Ahorrar con la impresora: en casa y la oficina

Por conciencia ecológica y ahorro, es necesario que nos acostumbremos a utilizar la impresora lo menos posible. Los hábitos – afortunadamente – están cambiando y cada vez es menos necesario contar con documentación en soporte papel.

El uso de dispositivos como tablets y smartphones hace que podamos llevar con nosotros texto e imágenes, evitando muchas veces la impresión en papel, aunque en otras ocasiones, es inevitable. Aún en estos casos, podemos ahorrar con la impresora, optimizando su funcionamiento.

Tanto en casa como en la oficina, hay consejos en común que nos pueden ayudar. El más importante de todos es el equipo que compramos. No se trata de tener el más barato. En todo caso de lo que se trata es de tener el más eficiente, tanto en aprovechamiento de la tinta, como en gasto de electricidad. Incluso, algunas impresoras modernas tienen cartuchos más grandes, que disminuyen el costo por hoja.

Otro tip es adaptar el documento a la impresión. Así por ejemplo, se recomienda utilizar un tamaño de letra más pequeño, suprimir las imágenes o dejarlas en blanco y negro. Existen webs como PrintWhatYouLike y PrintFriendly que adaptan las páginas webs para hacerlas más aptas a la impresión, en un formato eficiente. Eliminan avisos y gráficos innecesarios, dejando sólo lo que necesitamos ver o leer.

Para documentos que no requieran una presentación formal, se puede recurrir al formato económico, es decir, aquel que utiliza menos tinta, imprimiendo en tonos más claros, pero aún perfectamente legibles. Es ideal para aquellos documentos que no serán presentados formalmente, pero necesitamos tenerlos por escrito.

Es necesario escoger una fuente que sea económica.

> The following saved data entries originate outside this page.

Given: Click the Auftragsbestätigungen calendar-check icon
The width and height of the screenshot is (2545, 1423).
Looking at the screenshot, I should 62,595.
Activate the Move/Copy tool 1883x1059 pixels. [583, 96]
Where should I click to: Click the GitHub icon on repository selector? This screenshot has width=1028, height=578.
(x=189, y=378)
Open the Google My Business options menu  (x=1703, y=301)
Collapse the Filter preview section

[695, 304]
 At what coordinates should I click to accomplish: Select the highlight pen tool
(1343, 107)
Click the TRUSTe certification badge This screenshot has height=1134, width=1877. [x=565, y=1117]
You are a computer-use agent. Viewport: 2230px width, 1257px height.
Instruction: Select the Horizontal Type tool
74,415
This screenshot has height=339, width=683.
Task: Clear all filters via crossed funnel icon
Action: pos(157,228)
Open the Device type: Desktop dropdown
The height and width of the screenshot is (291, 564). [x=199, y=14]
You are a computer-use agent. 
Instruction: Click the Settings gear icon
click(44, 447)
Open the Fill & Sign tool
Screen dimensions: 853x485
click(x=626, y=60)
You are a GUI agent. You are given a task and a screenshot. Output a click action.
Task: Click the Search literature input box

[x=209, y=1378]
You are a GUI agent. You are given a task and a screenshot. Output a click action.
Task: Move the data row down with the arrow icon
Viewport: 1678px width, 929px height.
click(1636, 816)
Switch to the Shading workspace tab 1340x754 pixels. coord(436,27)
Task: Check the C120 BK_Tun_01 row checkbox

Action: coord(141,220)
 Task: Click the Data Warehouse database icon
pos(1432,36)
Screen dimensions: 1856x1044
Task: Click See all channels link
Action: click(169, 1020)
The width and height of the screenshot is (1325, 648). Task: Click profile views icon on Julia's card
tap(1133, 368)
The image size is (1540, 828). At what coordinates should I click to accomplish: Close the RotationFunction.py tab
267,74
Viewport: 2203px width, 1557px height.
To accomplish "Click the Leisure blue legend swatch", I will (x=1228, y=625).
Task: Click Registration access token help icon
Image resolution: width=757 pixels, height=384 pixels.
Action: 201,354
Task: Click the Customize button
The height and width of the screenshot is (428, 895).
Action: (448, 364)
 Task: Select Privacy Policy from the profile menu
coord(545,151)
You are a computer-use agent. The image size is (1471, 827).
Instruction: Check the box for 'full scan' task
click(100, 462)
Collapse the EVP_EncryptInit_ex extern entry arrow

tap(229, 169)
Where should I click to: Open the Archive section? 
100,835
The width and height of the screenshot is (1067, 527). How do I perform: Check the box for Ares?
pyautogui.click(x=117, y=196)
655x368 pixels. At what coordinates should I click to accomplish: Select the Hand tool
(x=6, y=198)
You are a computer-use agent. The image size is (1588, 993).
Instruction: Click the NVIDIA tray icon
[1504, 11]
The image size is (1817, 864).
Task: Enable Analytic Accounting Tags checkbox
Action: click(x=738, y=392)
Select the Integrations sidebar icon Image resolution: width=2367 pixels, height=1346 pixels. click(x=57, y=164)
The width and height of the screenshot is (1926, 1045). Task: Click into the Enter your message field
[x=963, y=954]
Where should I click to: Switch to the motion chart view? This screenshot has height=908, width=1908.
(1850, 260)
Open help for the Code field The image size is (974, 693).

Las de tipo bold o black, por ejemplo, suelen ser más consumidoras de tinta que las livianas, como Garamond o Courier. Existen además tipografías con pequeños “orificios” en su diseño que las hacen legibles, pero económicas como las que ofrece Ecofont o Ryman Eco, entre otras.

Desde luego, cuando se trate de documentos para uso doméstico, es importante reutilizar el papel, e imprimir de ambas caras para sacarle el máximo provecho. Una vez que el papel ha sido impreso y no sirve más, se debe reciclar separando residuos como corresponda, de acuerdo a la política de tu ciudad.

Existe además software como Inksaver, que permiten imprimir un documento con menos tinta, pero manteniendo la calidad.

Si tienes un comercio o empresa, te conviene implementar algunas políticas de impresión, para que tus empleados utilicen las impresoras a conciencia. Algunas firmas optan por conceder cuotas de impresión (determinada cantidad de documentos a la semana o al mes), mientras que otras en cambio utilizan un código para saber cuánto imprime cada empleado y en todo caso, llevar un control que evite el despilfarro o el uso personal entre ellos.

Son pautas sencillas de llevar a cabo, que permiten ahorrar dinero en impresiones tanto en casa como en el negocio o la oficina.